* [Work to do]:
Reproduce the records below verbatim, from the line containing "The height and width of the screenshot is (452, 726)." through the line containing "Click the add-to-favorites-bar", with both of those lines included.

* [Records for processing]:
..........

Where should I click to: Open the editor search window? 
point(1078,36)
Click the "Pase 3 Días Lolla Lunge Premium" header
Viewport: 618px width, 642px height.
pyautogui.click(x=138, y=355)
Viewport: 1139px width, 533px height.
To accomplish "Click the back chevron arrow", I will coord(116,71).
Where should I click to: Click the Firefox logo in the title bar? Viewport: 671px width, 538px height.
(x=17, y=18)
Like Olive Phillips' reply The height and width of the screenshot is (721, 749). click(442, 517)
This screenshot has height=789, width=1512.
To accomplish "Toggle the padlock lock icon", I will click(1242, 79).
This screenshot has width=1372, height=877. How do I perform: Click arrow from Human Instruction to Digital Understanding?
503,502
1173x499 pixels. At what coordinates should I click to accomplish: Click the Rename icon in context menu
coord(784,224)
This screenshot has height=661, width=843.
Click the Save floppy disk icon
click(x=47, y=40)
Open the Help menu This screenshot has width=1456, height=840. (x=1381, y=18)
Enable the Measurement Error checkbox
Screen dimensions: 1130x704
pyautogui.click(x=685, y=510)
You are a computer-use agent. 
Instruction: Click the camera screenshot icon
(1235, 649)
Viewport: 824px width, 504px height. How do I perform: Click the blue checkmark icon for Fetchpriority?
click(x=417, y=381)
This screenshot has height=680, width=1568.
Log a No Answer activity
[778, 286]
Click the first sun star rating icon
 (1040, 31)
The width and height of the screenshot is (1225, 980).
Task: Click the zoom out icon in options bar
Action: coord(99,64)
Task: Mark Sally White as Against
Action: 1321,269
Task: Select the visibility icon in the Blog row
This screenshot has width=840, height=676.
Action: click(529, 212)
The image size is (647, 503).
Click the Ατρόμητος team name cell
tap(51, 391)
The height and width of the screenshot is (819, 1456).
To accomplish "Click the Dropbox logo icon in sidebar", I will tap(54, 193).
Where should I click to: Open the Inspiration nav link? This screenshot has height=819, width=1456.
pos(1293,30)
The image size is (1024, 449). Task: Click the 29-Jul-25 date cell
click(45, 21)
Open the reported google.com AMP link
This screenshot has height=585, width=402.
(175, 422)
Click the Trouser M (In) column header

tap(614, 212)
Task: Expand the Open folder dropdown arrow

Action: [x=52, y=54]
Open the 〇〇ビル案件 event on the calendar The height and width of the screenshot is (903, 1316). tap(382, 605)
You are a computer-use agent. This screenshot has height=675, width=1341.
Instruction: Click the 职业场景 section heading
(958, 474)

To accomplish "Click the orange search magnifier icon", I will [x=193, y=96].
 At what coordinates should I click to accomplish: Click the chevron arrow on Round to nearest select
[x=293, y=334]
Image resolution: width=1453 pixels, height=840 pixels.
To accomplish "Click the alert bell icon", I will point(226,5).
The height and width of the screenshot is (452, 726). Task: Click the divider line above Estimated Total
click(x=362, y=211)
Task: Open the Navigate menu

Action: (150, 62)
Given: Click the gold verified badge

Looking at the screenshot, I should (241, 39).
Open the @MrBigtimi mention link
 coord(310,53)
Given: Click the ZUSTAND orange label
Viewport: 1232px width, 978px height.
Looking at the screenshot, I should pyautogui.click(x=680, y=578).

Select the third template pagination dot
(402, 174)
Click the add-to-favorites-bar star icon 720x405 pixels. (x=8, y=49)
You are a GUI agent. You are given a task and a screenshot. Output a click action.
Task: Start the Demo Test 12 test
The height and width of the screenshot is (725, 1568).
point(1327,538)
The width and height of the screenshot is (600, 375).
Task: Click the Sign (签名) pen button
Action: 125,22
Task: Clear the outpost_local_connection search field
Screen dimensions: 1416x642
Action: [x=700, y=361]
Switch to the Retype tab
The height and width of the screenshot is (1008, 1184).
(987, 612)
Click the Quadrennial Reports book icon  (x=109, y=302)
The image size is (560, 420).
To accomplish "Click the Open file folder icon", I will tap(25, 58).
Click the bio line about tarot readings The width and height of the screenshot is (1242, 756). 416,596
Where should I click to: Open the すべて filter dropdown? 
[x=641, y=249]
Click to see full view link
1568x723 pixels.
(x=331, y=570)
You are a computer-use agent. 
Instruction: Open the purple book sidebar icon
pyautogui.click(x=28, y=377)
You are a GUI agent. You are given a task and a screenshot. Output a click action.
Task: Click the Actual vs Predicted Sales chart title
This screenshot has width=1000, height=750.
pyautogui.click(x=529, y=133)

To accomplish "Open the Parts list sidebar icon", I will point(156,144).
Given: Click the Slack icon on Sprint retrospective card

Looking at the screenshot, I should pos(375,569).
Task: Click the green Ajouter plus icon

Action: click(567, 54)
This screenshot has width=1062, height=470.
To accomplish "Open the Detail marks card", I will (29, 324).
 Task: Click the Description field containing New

..........

* [Full response]:
The height and width of the screenshot is (452, 726). Task: Click the divider line above Estimated Total
click(x=362, y=211)
Task: Open the Navigate menu

Action: (150, 62)
Given: Click the gold verified badge

Looking at the screenshot, I should (241, 39).
Open the @MrBigtimi mention link
 coord(310,53)
Given: Click the ZUSTAND orange label
Viewport: 1232px width, 978px height.
Looking at the screenshot, I should pyautogui.click(x=680, y=578).

Select the third template pagination dot
(402, 174)
Click the add-to-favorites-bar star icon 720x405 pixels. (x=8, y=49)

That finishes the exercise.